ProQuest LLC, Ph.D. Dissertation, Capella University
The purpose of this qualitative study was to determine whether instructional designers and performance technologists utilize instructional design models when designing and developing electronic performance support systems (EPSS). The study also explored if these same designers were utilizing instructional strategies within their EPSS to support end-user performance. The need for the study was driven by the lack of research in the overlap of the fields of instructional design and EPSS design. Seven participants were selected from the fields of instructional design and performance technology that had practical experience in EPSS design and development, as well as instructional design. The research design followed a multi-site case study with descriptive coding method adopted for the data analysis. Data collection was completed during a three-phase collection process. Participants completed an initial online qualification survey and subsequent in-depth telephone interview; from which their experience, expertise and data on their practical EPSS projects were captured. Transcriptions of the in-depth interviews were provided to the participants for their review and offered an opportunity for participants to provide additional information or clarification. The qualitative study provided evidence that designers are not consistently using instructional design models to design EPSS, but they are utilizing various instructional strategies. The study determined that the level of participant expertise played a significant role in their approaches to design and development.

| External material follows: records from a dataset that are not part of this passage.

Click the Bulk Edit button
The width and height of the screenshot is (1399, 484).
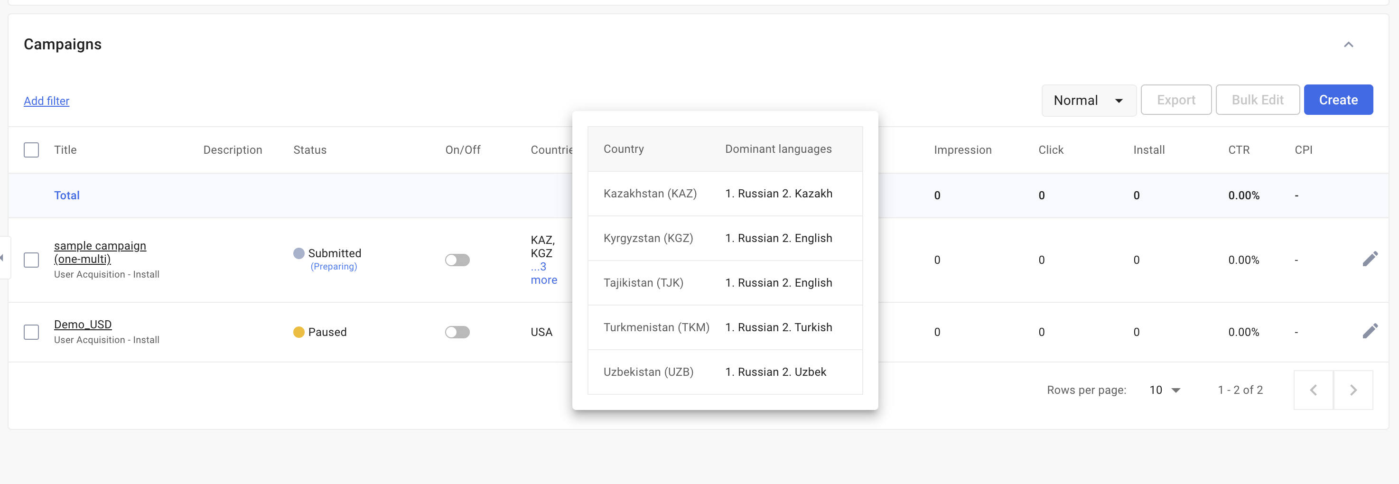1257,100
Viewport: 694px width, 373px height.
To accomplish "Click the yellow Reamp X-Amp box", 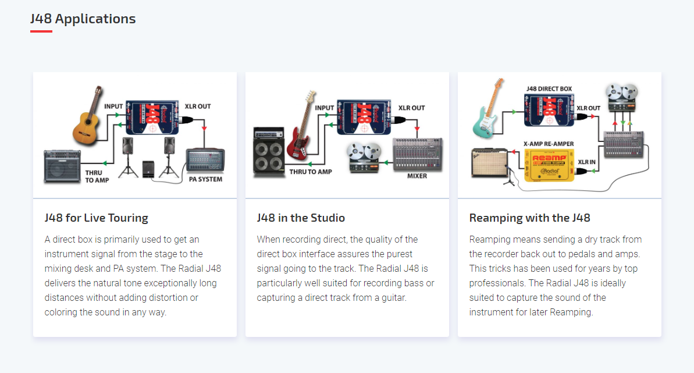I will click(x=549, y=166).
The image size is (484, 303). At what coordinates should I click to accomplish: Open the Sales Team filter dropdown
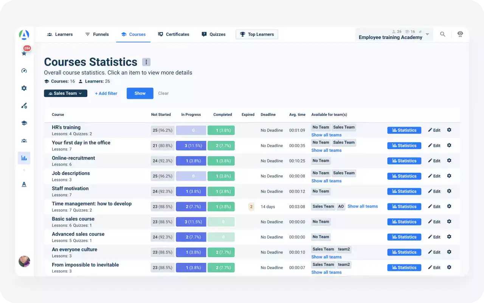click(x=65, y=93)
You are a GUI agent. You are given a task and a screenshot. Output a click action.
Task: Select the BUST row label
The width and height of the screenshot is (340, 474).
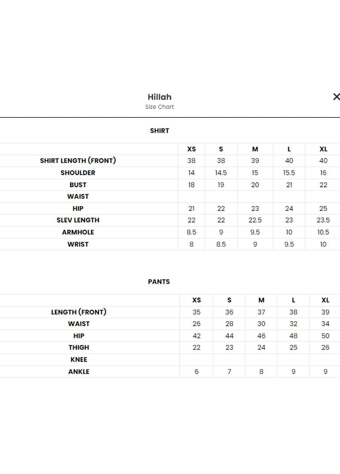(78, 185)
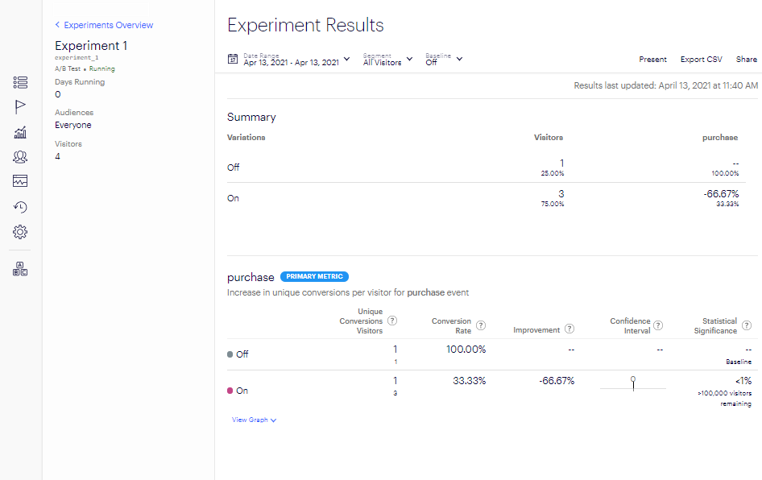The image size is (762, 480).
Task: Click the confidence interval marker for On
Action: (x=633, y=379)
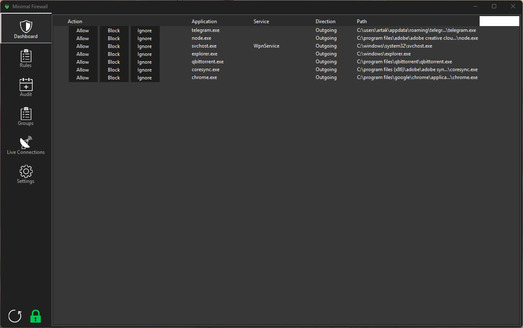The height and width of the screenshot is (328, 523).
Task: Toggle the green lockdown padlock
Action: tap(36, 316)
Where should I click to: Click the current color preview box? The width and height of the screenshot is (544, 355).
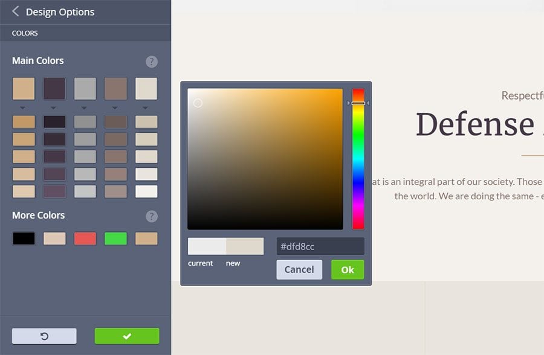point(207,246)
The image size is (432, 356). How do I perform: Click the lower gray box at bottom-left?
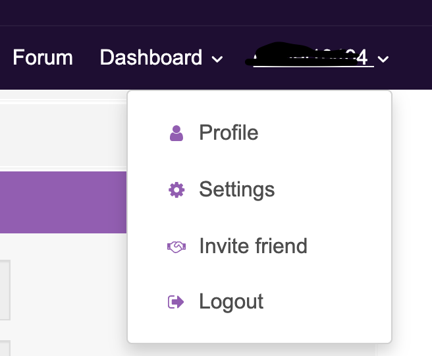click(5, 348)
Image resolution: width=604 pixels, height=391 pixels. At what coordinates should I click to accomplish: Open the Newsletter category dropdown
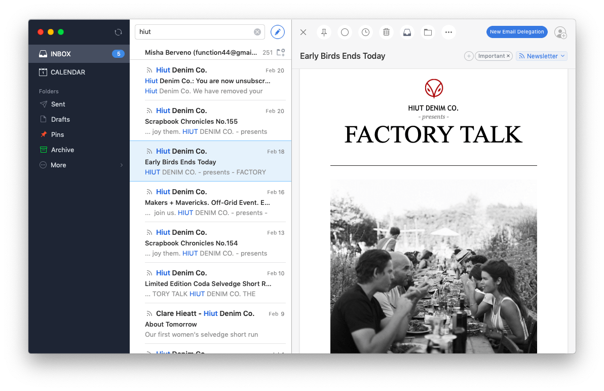tap(542, 56)
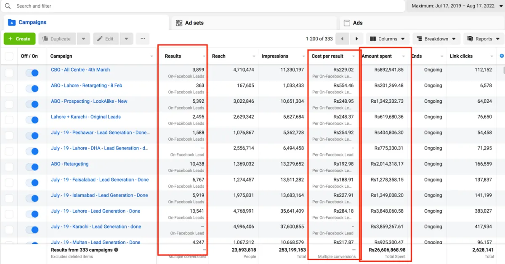Click the search magnifier icon
Screen dimensions: 505x264
coord(8,6)
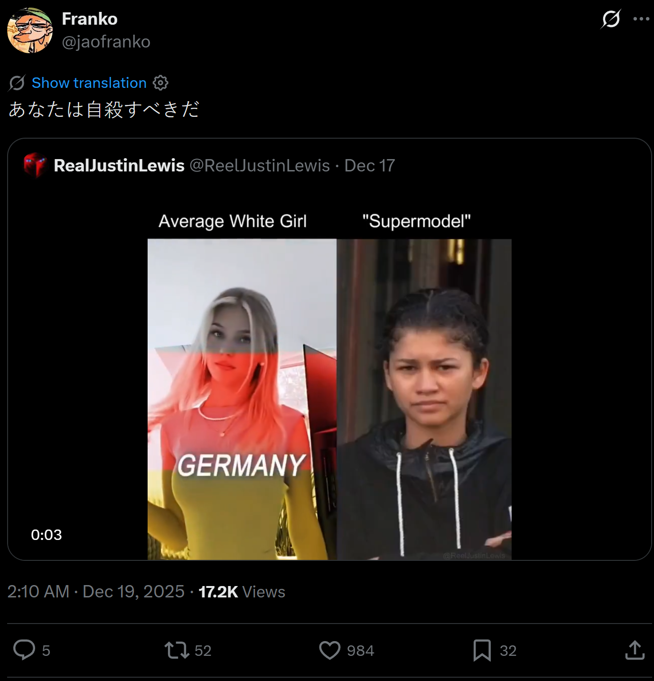Like the post with heart icon
The height and width of the screenshot is (681, 654).
coord(330,650)
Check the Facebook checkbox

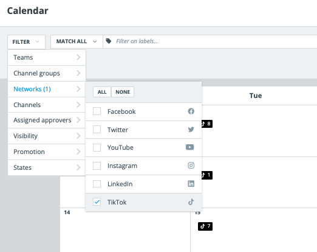click(97, 111)
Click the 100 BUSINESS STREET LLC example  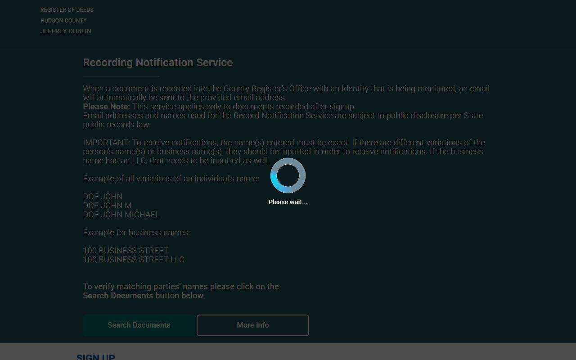click(x=134, y=260)
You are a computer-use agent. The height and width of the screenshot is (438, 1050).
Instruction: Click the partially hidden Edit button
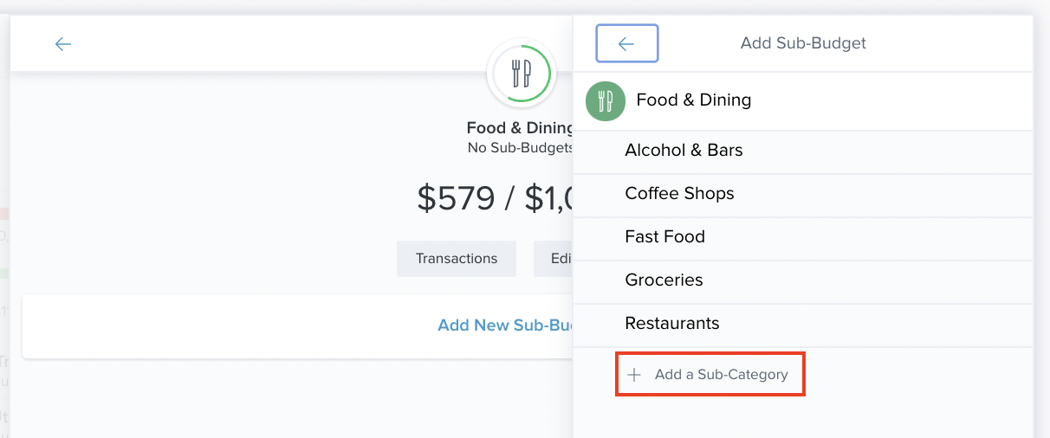[554, 259]
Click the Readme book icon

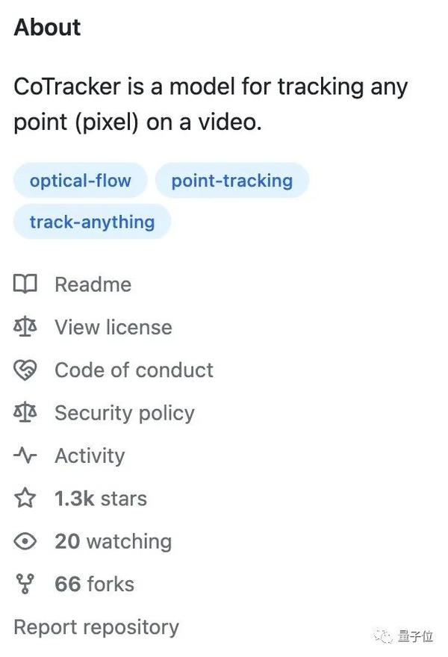coord(25,284)
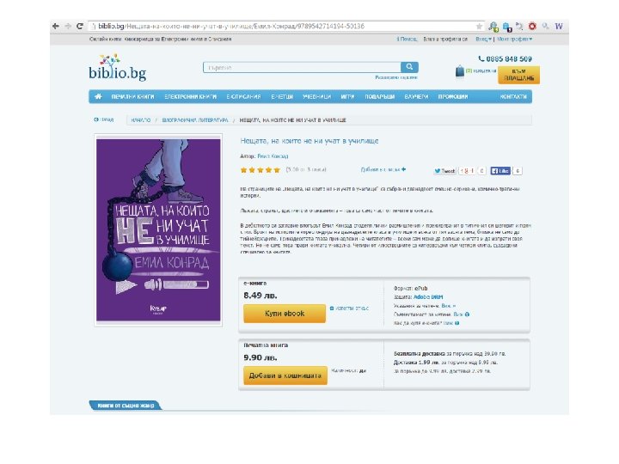Go home via the house icon in the navigation bar
This screenshot has height=464, width=619.
(98, 96)
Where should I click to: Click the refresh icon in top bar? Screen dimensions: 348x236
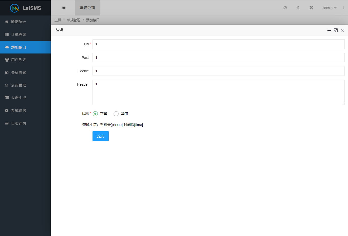(x=285, y=8)
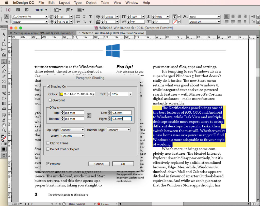Cancel the Paragraph Shading dialog

coord(99,164)
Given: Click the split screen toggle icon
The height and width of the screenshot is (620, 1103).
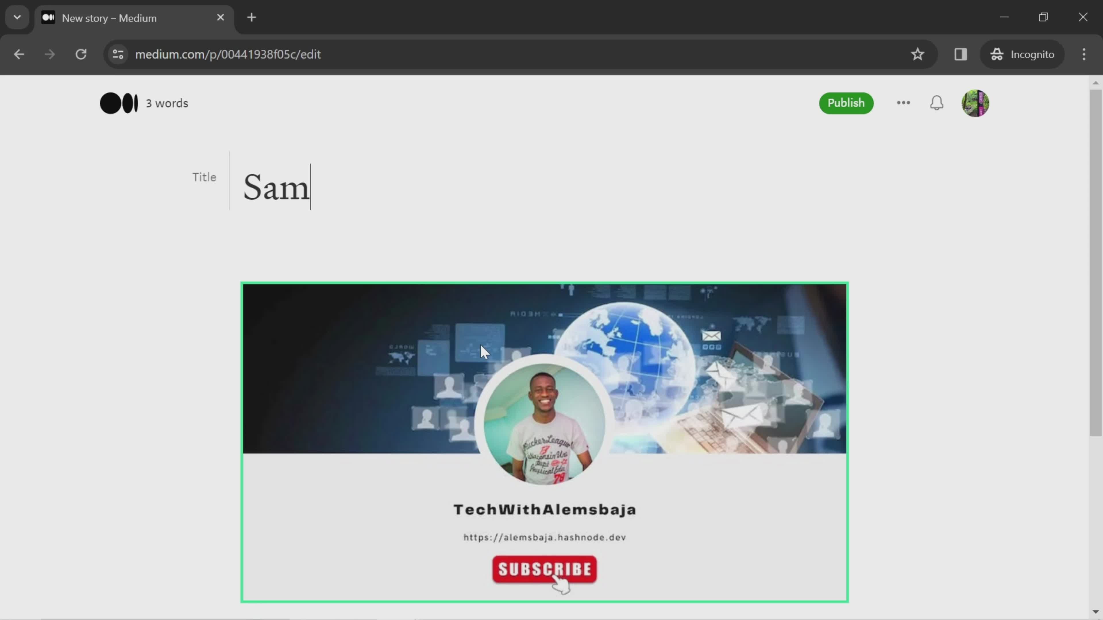Looking at the screenshot, I should pyautogui.click(x=960, y=53).
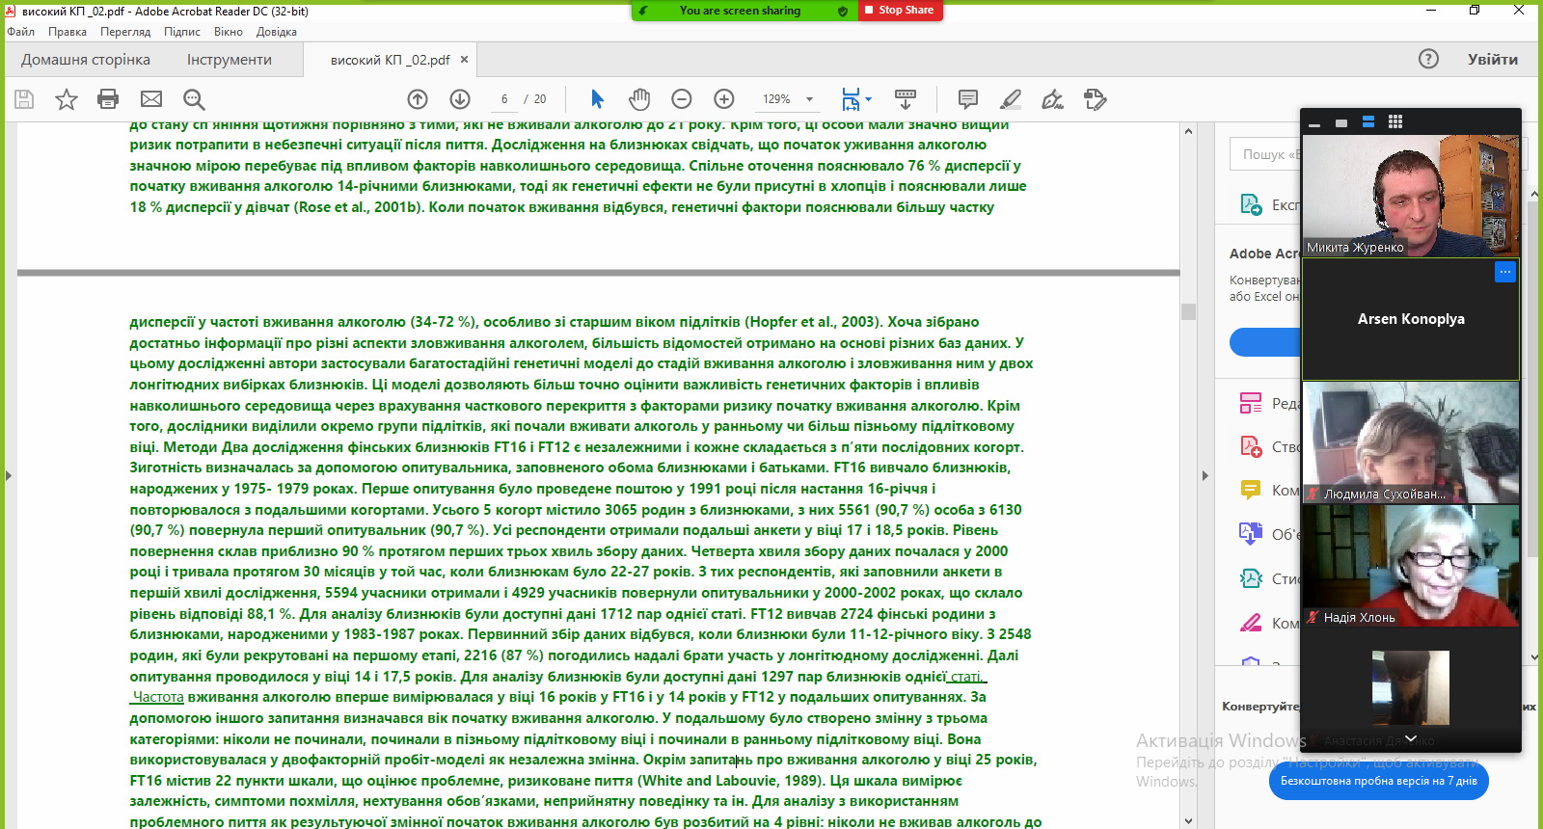
Task: Expand the left navigation pane arrow
Action: click(x=9, y=475)
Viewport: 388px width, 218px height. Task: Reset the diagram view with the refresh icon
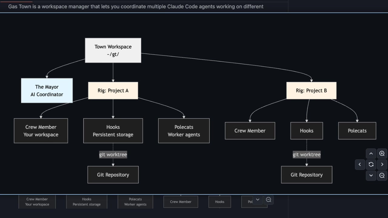tap(371, 164)
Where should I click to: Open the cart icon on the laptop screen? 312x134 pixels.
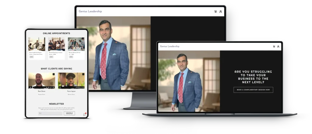(x=274, y=46)
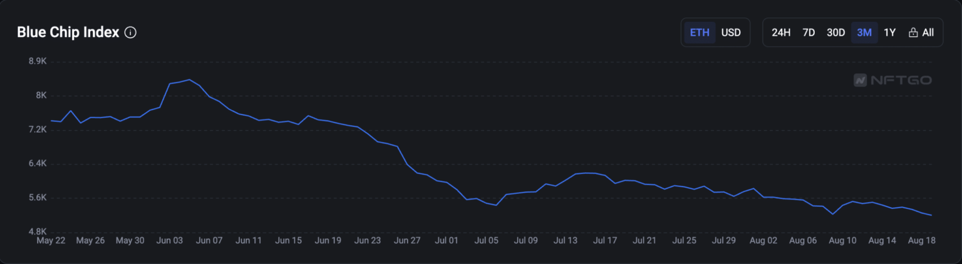Click the chart line peak in early June

(x=190, y=79)
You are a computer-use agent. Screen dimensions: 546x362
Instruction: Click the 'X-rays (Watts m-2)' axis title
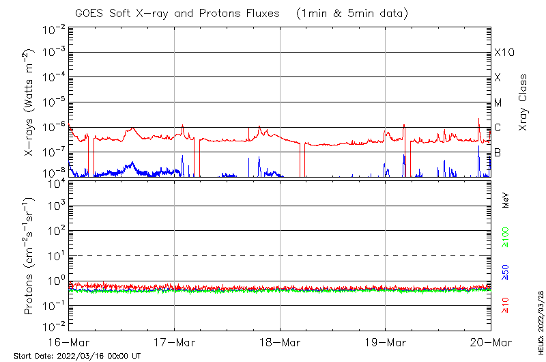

Experts with greater than 10 years of EPSS experience focused on improving individual performance, while Generalist designers with broad training backgrounds focused their EPSS design as a way to disseminate training. In addition to the expertise factor, the study determined that there is no clear and accepted definition of the term EPSS offering insight as to why designers were not utilizing design models. Evidence suggests that both Expert and Generalist designers do utilize instructional strategies with their design, but to different degrees and levels of complexity. [The dissertation citations contained here are published with the permission of ProQuest LLC. Further reproduction is prohibited without permission. Copies of dissertations may be obtained by Telephone (800) 1-800-521-0600. Web page:]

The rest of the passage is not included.